Aim of the exercise
Show each line from the records below in which the word "agent" occurs.

⁂

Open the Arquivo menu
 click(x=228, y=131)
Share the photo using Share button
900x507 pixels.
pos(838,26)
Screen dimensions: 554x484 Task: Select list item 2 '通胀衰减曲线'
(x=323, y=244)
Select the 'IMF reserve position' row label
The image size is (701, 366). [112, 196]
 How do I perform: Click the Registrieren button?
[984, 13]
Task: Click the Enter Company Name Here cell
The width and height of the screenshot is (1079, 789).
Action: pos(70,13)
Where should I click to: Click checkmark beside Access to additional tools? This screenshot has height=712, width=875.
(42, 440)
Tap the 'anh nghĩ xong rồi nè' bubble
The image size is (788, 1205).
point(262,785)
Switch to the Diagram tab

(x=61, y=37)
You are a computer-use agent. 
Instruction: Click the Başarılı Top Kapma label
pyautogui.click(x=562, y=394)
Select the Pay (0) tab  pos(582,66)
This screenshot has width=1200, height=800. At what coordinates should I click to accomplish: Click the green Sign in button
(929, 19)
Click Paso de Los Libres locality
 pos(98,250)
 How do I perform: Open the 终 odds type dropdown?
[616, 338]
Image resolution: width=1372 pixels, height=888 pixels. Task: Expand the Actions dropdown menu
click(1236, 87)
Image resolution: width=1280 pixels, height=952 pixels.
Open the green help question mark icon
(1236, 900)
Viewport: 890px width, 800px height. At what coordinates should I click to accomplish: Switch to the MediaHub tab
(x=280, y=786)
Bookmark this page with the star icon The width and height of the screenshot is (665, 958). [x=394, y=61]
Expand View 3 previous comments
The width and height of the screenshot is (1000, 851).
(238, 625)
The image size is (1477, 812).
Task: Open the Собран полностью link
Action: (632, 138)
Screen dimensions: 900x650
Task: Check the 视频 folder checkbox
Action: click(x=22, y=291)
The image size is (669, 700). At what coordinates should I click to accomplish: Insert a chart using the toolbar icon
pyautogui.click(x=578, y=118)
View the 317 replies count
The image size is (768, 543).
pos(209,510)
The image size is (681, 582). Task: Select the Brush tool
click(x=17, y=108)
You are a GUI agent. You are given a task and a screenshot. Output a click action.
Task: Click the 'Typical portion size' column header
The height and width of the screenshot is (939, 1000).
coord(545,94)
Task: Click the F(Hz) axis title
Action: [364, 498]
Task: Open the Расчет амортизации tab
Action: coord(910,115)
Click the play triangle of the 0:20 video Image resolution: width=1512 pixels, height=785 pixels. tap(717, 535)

⁂

Reply to the task
You are a computer-use agent. 
You are a GUI agent. You are given a task and a screenshot. Output a click action.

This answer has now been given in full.